### Activity
Read through the records. Copy each line that has the word "agent".

### Records provided
------------------------------------------------

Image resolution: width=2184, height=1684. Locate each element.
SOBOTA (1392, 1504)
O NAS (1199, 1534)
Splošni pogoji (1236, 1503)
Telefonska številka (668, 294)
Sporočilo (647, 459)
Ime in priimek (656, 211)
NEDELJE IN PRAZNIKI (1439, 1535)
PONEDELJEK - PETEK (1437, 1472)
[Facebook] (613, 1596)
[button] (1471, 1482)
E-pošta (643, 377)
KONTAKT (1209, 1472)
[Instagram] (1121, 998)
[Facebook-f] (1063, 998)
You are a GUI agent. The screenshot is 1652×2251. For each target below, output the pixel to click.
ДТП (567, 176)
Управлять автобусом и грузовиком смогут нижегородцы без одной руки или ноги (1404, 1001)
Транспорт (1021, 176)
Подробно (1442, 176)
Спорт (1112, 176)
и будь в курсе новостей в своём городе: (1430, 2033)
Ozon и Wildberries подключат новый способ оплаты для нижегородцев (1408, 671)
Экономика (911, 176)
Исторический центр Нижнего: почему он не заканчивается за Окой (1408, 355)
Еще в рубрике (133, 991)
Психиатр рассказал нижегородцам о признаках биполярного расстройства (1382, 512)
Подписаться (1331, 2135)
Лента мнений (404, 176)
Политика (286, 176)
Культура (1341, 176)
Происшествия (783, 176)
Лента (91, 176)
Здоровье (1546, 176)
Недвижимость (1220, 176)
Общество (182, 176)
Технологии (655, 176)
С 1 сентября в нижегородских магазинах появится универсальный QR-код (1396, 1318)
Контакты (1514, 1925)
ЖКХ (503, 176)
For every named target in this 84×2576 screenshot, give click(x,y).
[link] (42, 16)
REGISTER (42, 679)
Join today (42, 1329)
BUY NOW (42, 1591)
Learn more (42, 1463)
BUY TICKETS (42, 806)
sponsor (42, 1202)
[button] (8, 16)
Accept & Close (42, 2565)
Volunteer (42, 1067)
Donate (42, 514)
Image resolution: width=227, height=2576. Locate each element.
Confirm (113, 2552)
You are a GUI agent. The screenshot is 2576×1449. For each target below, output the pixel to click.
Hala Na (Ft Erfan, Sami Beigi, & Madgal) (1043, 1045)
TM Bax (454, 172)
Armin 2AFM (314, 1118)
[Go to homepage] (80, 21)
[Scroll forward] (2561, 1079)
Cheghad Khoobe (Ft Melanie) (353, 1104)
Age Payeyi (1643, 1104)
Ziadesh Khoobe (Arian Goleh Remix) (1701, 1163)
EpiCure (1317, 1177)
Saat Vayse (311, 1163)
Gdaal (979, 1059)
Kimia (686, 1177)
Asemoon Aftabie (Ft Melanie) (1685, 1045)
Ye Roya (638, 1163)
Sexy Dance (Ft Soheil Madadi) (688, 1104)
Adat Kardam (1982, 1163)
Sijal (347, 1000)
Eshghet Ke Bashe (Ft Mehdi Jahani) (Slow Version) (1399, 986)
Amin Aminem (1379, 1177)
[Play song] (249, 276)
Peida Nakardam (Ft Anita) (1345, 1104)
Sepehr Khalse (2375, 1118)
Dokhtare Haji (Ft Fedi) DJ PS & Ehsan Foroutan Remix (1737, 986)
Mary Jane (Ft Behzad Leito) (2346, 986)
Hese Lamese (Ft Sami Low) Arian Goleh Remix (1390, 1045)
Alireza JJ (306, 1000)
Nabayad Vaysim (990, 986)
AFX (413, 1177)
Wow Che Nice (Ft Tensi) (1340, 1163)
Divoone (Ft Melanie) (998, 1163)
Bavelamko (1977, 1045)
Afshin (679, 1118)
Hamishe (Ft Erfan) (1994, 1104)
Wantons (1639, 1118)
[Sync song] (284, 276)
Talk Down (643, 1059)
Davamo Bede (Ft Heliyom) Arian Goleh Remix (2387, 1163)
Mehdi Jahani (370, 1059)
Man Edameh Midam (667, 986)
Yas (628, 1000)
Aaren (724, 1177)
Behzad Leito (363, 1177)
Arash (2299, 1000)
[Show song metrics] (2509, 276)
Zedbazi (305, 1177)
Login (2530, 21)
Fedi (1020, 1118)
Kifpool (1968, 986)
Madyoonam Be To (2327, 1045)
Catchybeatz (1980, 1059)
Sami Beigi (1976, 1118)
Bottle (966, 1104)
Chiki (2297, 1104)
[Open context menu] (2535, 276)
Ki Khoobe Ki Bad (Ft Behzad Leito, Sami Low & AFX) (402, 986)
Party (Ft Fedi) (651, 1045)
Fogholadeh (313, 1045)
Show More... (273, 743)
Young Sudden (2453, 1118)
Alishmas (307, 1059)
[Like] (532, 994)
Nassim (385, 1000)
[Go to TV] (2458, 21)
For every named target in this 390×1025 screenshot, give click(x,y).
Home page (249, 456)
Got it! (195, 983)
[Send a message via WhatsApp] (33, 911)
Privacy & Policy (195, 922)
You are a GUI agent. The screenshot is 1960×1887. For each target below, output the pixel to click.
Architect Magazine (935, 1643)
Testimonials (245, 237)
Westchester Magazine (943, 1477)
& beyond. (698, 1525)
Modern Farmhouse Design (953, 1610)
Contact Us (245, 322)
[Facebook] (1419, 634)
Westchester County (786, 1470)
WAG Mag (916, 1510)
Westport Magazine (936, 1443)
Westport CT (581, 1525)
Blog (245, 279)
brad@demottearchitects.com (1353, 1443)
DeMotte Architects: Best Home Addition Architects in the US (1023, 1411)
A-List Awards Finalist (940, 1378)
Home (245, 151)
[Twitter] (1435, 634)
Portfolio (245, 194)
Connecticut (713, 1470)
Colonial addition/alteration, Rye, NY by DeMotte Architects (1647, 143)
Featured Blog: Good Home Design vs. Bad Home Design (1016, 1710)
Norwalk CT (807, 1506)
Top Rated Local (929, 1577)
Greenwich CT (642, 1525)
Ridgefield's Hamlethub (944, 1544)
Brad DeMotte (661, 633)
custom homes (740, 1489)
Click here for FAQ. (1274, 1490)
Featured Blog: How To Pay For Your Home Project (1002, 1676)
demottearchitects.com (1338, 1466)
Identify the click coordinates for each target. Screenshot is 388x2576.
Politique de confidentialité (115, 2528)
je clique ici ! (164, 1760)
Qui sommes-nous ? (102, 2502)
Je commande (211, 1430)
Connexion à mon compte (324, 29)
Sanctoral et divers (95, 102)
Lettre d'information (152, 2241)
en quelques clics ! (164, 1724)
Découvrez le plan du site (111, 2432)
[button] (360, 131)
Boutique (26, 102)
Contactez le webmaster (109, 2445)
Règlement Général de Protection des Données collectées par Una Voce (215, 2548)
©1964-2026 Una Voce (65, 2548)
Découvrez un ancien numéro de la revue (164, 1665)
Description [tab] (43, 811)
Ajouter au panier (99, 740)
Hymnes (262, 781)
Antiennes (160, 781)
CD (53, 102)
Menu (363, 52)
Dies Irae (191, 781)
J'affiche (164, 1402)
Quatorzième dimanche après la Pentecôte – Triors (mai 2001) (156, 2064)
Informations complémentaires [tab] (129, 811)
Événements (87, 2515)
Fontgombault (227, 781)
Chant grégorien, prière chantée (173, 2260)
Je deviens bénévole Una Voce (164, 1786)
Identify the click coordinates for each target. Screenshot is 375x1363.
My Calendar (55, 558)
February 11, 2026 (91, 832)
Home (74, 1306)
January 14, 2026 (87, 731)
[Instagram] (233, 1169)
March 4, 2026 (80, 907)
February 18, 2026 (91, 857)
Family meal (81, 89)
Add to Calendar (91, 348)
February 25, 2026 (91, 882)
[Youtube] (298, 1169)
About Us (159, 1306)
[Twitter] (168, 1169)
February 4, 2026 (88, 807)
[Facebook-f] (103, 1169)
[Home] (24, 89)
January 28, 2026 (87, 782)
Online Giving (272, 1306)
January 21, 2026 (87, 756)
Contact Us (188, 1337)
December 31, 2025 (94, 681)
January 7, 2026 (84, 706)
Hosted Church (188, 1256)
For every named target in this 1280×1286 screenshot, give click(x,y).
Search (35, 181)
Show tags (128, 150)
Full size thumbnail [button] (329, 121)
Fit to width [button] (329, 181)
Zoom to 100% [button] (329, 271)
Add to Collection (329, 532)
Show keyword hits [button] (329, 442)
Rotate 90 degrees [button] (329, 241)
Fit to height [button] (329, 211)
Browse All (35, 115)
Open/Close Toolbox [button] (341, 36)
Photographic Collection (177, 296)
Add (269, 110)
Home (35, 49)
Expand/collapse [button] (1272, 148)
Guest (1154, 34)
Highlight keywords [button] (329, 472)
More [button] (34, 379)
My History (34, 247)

------------------------------------------------

### Result
You are a GUI agent. The screenshot is 1652×2251. For each target below, output the pixel to click.
You are a GUI agent. The screenshot is 2576×1449. For each target below, output the pixel to click.
You are a GUI agent. The screenshot is 1960×1887. For each target below, output the pixel to click.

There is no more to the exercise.